Furthermore, an absence of females prevents energy from being used in reproductive efforts, causing the males to grow faster and reach a greater overall size. However, surgically removing the androgenic gland is not a feasible option for large farms. Professor Amir Sagi (Ben Gurion University of the Negev) and his colleagues recently found that prawn androgenic glands produce specific molecules known as insulin-like androgenic peptides (IAGs).
Professor Sagi believes that these activate "a cascade of genes regulating masculine differentiation". Working on giant freshwater prawns (Macrobrachium rosenbergii
), they used a technique known as RNA interference (RNAi) to generate populations of neo-females. This method uses genetic molecules, similar to naturally occurring ones, which temporarily bind to the target sequence, causing it to be recognised by enzymes which suppress the gene's function.

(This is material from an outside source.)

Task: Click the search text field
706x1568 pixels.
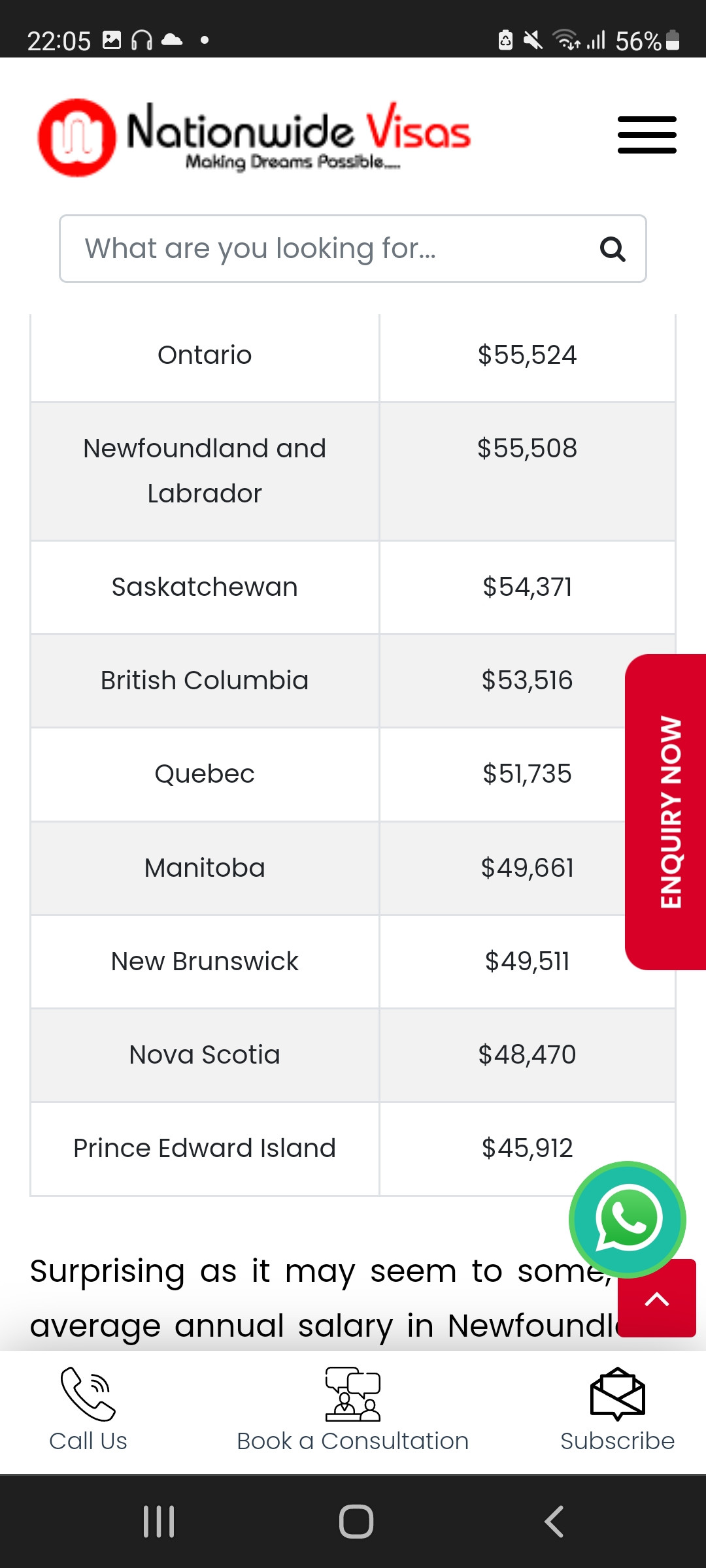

The prawns were injected with a sequence designed to silence an IAG-encoding gene. This caused the males to undergo complete sexual reversal until they were indistinguishable from normal females. The key difference, however, is that these neo-females only produced male offspring. "This is the first RNAi based biotechnology ever to be applied in aquaculture and indicates future opportunities" Professor Sagi said.
Besides boosting yields in commercial farms, this technology could also be used to control invasive crustaceans by altering population ratios. Professor Sagi also adds that non-reproducing prawns could be used "as sustainable bio-control agents" against freshwater snails that carry diseases (including shistosomiasis) or damage rice paddy fields. As these prawns cannot form reproductive populations, there would be no risk of them becoming invasive species themselves.